Trump’s discussions with Cohen about the Moscow project — regardless of when they ended — happened while Trump cozied up to Russia with his rhetoric on the campaign trail.
Throughout the 2016 campaign, Trump bucked his party’s orthodoxy and stunned his critics by repeatedly praising Russian President Vladimir Putin. He echoed Kremlin talking points on key foreign policy topics like the ongoing conflict in Ukraine, the usefulness of the NATO alliance and the fight against ISIS in Syria.
While his company secretly pursued a lucrative business deal in Moscow, Trump also publicly floated the possibility of lifting US sanctions against Russia.
Negotiations for a Trump deal in Moscow occurred around the same time that the Russian government was interfering in the 2016 US election. Trump publicly encouraged the Russians to hack Hillary Clinton’s private server, though he later said he was joking.
Giuliani’s previous comments
Giuliani suggested last month that Trump had spoken with Cohen past January 2016, and indicated that conversations occurred later than previously known. Giuliani said Trump did not really remember when the conversations took place, but was comfortable with a general answer that Trump provided Mueller, which “would have covered all the way up to November of — covered all the way up to November 2016.” He added at the time that the conversations could have been in June or July 2016.
On Sunday, Giuliani told NBC and The New York Times that talks about the project continued during the campaign.
“The President also remembers — yeah, probably up — could be up to as far as October, November. Our answers cover until the election,” Giuliani told NBC’s “Meet The Press.”
“So anytime during that period they could’ve talked about it. But the President’s recollection of it is that the — the thing had petered out quite a bit. They sent a letter of intent in. They didn’t even know where to send it they knew so little about it. They’d finally got it straightened out.
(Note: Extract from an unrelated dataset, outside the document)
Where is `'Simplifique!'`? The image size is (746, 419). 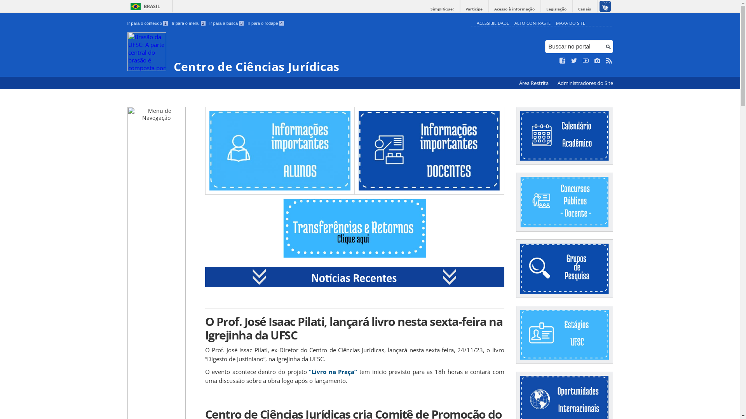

And then they abandoned the project. And that’s about as much as he can remember of it. Because, remember, 2015, 2016, he’s running against 16 people for president of the United States.”
Giuliani argued on Monday, as he did a day prior to CNN, that Trump viewed the project as insignificant because it consisted at the time of only an unfunded letter of intent. Giuliani said that there was no connection between Trump’s comments related to Russia during the campaign and the proposed Trump Tower Moscow.
“It was such a minor matter, he wouldn’t have equated it,” Giuliani said.
Although Giuliani downplayed the project, there were discussions with others about it and also a discussion with Trump about going to Moscow after the Republican National Convention to help push the deal. The letter of intent was also quite detailed.